Planners raised concerns about the "height, bulk and form" of the proposed new building, suggesting it would injure the amenities around the site and would "depreciate the value of property in the vicinity".
However, Mr O'Shea has appealed this decision, with An Bord Pleanála due to make a ruling by the end of the year.
A development of 44 houses can now proceed at Spafield in Cashel after An Bord Pleanála overturned the decision of Tipperary County Council to reject the scheme. Stillwater Investment Ltd had been refused permission on the basis it had "an inadequate quantum of public open space, absence of housing mix and deficiencies in the road network and footpath." Council planners also said it would cause a traffic hazard.
However, An Bord Pleanála overturned this decision, insisting instead the development "would not seriously injure the residential or visual amenities of the area, and would be acceptable in terms of pedestrian and traffic safety."
It has applied some 20 conditions to the scheme.
A development of some ten houses is now free to proceed in Newcastle West, Co Limerick after An Bord Pleanála approved the scheme.
Valerie Dimaulo had sought permission to build 10 houses at Rathnaneane, Newcastle West, though the development was appealed, with concerns raised about its impact on the existing residential amenity in the area, as well as traffic, density and pedestrian access.
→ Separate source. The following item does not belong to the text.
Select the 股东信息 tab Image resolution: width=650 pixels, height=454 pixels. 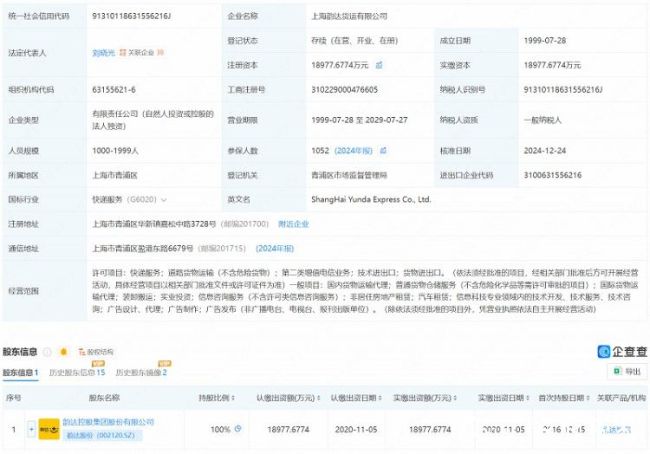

Subject to some 12 conditions, An Bord Pleanála has approved the scheme, suggesting it "would not adversely impact on the residential amenities or the amenities of adjoining properties".
A bar at Kilbarry, Co Waterford is to be demolished and replaced by 45 apartments after An Bord Pleanála rejected an appeal against the plan.
Dalira Ltd can now proceed with its proposal to demolish Ryans Bar at Ballybeg Drive, Ballybeg, Kilbarry, Co Waterford, replacing it with a new building of two to four storeys, comprising 390 metres of retail spaces and 45 apartments.
The scheme was approved by An Bord Pleanála subject to 18 conditions.